§ Prompt: Scan the records below, and wherever a line has the word "axis", pull it out.

§ Material for the task:
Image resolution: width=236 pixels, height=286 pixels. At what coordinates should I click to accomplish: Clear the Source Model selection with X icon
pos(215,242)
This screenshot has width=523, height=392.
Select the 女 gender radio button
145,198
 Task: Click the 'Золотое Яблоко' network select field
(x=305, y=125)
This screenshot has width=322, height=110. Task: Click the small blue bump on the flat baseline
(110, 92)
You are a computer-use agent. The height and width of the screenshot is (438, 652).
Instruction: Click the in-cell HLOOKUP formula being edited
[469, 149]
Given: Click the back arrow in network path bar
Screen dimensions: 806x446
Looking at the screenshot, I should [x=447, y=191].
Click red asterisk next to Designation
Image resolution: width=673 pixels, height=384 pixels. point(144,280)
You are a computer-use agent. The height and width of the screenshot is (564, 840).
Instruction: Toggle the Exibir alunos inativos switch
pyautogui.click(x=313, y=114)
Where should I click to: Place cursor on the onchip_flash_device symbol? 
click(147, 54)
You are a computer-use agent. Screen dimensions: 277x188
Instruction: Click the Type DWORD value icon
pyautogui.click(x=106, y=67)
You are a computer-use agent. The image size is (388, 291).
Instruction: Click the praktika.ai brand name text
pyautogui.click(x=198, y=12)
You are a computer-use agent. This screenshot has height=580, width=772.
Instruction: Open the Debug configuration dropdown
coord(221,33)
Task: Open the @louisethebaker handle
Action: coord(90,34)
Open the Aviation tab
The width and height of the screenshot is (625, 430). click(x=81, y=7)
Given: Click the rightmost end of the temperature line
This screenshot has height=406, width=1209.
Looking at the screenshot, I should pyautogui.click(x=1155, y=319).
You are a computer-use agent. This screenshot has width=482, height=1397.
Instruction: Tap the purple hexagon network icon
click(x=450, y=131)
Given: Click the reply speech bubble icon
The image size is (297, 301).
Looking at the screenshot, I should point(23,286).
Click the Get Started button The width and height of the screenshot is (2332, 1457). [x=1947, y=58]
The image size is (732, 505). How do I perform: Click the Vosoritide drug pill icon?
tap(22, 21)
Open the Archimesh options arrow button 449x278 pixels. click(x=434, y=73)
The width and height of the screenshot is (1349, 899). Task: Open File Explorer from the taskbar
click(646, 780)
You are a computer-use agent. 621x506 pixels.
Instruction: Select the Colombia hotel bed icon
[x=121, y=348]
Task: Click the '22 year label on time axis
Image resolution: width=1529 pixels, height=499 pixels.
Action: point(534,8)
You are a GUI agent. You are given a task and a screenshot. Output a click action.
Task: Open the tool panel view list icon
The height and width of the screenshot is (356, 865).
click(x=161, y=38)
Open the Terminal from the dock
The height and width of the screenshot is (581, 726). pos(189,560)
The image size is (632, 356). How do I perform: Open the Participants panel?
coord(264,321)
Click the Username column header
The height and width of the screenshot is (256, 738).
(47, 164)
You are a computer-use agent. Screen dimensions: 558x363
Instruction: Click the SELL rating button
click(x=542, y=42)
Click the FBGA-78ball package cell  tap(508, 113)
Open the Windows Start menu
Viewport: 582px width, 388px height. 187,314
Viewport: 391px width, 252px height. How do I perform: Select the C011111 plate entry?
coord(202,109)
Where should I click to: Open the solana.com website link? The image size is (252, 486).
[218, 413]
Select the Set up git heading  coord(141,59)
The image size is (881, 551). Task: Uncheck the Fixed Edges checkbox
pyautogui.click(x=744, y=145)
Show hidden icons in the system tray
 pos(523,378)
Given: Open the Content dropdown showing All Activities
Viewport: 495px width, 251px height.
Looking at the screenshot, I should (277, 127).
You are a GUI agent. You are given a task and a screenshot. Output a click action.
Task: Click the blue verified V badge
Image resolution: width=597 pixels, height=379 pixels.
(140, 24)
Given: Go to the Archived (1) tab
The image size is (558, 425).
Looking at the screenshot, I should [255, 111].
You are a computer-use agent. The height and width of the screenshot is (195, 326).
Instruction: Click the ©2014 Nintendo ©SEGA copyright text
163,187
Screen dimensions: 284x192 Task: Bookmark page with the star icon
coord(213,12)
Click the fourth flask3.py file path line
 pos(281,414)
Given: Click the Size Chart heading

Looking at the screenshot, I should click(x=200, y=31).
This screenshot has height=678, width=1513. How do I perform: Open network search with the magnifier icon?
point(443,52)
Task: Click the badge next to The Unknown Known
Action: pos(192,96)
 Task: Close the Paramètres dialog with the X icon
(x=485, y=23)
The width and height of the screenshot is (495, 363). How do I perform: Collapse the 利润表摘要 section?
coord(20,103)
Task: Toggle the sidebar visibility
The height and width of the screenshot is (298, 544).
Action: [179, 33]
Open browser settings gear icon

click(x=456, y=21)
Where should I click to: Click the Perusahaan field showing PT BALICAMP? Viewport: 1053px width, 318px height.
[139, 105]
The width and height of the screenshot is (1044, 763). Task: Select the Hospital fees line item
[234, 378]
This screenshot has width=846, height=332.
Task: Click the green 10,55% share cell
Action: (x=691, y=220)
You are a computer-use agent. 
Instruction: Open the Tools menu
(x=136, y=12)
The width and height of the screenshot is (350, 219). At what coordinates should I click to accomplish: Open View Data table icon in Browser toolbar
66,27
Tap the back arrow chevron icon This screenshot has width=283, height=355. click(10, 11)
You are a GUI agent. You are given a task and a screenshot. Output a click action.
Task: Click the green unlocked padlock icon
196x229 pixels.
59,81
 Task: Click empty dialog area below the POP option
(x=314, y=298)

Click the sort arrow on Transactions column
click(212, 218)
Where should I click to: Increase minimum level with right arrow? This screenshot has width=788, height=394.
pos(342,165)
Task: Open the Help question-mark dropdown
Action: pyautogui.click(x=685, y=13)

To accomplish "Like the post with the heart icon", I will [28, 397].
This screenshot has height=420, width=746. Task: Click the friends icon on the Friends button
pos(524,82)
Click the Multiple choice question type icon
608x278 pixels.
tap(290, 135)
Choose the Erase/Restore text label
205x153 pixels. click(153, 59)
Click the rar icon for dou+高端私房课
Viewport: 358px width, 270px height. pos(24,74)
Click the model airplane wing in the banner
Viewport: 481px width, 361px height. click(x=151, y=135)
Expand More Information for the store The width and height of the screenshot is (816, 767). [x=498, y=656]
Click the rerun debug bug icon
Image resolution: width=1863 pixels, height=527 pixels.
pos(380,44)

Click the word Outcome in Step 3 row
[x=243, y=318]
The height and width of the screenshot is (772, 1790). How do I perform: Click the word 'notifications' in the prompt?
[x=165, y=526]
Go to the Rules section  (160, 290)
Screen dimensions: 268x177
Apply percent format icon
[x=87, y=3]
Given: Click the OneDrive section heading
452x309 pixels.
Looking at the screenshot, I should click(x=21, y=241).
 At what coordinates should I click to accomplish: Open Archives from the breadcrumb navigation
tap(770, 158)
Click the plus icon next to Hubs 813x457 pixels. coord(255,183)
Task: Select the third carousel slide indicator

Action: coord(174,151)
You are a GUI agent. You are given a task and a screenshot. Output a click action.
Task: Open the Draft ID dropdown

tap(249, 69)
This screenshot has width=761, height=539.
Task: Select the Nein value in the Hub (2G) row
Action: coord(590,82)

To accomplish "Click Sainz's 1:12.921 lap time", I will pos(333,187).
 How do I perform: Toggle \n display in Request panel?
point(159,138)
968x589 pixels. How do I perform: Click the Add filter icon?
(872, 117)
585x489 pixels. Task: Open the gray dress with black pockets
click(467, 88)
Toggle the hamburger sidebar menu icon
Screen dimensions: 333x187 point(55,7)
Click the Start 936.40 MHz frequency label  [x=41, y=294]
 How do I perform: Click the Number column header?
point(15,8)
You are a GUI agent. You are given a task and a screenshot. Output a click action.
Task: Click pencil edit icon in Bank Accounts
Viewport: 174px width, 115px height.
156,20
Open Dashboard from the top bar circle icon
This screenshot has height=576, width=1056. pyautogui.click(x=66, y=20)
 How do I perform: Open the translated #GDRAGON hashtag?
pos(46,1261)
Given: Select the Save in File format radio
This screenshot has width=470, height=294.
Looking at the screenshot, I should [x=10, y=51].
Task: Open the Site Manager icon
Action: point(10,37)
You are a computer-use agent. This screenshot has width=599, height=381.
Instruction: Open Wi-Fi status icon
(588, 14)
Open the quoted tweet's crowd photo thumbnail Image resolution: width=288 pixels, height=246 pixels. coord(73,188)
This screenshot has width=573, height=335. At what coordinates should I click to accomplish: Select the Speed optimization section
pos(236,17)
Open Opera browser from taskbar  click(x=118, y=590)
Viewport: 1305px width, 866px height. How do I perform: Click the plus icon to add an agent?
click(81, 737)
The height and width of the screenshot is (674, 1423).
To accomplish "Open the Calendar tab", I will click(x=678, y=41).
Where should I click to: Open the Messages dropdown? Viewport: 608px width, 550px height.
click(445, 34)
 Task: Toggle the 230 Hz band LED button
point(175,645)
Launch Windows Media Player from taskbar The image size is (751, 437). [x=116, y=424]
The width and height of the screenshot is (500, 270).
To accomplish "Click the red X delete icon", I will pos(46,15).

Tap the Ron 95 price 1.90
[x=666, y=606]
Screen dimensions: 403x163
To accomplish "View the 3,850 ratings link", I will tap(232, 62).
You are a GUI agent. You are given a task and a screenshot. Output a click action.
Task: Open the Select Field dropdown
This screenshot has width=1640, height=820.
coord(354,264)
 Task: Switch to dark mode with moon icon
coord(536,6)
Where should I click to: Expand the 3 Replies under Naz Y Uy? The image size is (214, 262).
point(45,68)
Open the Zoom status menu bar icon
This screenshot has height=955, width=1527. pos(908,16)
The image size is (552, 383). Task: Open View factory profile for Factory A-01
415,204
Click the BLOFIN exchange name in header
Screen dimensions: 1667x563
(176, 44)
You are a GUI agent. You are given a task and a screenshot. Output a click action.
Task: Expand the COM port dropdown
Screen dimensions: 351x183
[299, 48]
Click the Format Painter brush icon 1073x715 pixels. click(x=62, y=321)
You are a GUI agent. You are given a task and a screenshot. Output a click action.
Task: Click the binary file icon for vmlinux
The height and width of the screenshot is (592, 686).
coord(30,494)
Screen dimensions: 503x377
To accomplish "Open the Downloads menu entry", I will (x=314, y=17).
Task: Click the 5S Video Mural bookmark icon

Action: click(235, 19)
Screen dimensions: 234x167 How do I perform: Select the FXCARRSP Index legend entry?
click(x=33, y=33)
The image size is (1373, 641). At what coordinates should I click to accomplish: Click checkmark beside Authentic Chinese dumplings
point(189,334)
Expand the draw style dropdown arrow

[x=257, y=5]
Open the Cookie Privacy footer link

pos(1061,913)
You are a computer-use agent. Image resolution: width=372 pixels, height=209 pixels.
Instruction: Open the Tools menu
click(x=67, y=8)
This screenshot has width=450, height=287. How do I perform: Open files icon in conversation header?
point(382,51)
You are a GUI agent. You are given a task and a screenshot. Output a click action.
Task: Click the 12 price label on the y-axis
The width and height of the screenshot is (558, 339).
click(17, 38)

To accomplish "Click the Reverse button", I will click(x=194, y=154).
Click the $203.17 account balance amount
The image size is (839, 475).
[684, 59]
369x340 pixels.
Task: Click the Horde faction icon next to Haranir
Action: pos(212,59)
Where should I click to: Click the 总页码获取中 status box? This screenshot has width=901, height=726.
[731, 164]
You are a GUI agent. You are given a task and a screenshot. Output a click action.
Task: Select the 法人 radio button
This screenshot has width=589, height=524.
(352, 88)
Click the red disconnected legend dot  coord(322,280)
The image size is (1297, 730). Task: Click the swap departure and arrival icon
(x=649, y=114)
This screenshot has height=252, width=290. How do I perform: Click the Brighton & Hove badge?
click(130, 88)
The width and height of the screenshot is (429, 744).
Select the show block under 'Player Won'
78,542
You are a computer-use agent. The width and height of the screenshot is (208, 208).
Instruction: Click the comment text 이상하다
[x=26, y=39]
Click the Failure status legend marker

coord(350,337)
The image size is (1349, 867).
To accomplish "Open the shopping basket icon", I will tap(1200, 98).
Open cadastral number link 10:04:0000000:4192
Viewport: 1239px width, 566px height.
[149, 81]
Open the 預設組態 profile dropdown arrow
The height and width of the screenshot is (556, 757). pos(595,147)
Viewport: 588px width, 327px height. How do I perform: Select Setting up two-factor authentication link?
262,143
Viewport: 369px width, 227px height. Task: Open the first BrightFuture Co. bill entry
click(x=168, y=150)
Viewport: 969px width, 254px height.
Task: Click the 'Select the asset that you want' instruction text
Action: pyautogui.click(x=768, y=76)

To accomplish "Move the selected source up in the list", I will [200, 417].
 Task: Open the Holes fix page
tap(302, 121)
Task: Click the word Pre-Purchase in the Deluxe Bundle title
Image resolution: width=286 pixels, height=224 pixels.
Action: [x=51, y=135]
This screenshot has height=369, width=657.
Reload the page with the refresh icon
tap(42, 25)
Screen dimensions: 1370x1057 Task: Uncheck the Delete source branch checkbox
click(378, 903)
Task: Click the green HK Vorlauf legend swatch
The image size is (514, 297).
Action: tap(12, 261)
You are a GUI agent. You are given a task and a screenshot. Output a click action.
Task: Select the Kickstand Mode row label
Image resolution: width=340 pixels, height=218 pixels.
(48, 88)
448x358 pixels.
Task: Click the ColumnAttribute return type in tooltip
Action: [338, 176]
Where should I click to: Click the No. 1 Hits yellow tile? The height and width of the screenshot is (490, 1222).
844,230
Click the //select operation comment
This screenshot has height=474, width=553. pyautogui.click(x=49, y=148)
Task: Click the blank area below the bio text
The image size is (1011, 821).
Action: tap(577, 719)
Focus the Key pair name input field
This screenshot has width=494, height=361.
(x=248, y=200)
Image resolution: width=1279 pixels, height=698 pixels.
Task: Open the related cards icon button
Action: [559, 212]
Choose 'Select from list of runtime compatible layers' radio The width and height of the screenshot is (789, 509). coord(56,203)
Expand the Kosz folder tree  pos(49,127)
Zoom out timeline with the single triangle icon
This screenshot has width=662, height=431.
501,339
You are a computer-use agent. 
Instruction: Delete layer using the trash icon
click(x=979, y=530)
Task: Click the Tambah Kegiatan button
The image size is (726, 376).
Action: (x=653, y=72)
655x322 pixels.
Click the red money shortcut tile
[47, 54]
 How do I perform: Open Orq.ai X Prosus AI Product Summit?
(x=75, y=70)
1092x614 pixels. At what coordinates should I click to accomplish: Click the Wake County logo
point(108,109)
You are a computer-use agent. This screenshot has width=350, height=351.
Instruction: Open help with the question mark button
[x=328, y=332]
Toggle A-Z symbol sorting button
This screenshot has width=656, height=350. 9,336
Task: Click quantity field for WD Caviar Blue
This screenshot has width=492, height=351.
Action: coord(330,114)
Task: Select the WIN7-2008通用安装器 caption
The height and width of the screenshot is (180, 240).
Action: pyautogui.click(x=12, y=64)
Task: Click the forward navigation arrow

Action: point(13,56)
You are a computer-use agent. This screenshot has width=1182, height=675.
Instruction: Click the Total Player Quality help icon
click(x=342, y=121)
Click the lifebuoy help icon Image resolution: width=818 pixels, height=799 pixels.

§ Output for this task:
Task: Click the '22 year label on time axis
Task: Click the 12 price label on the y-axis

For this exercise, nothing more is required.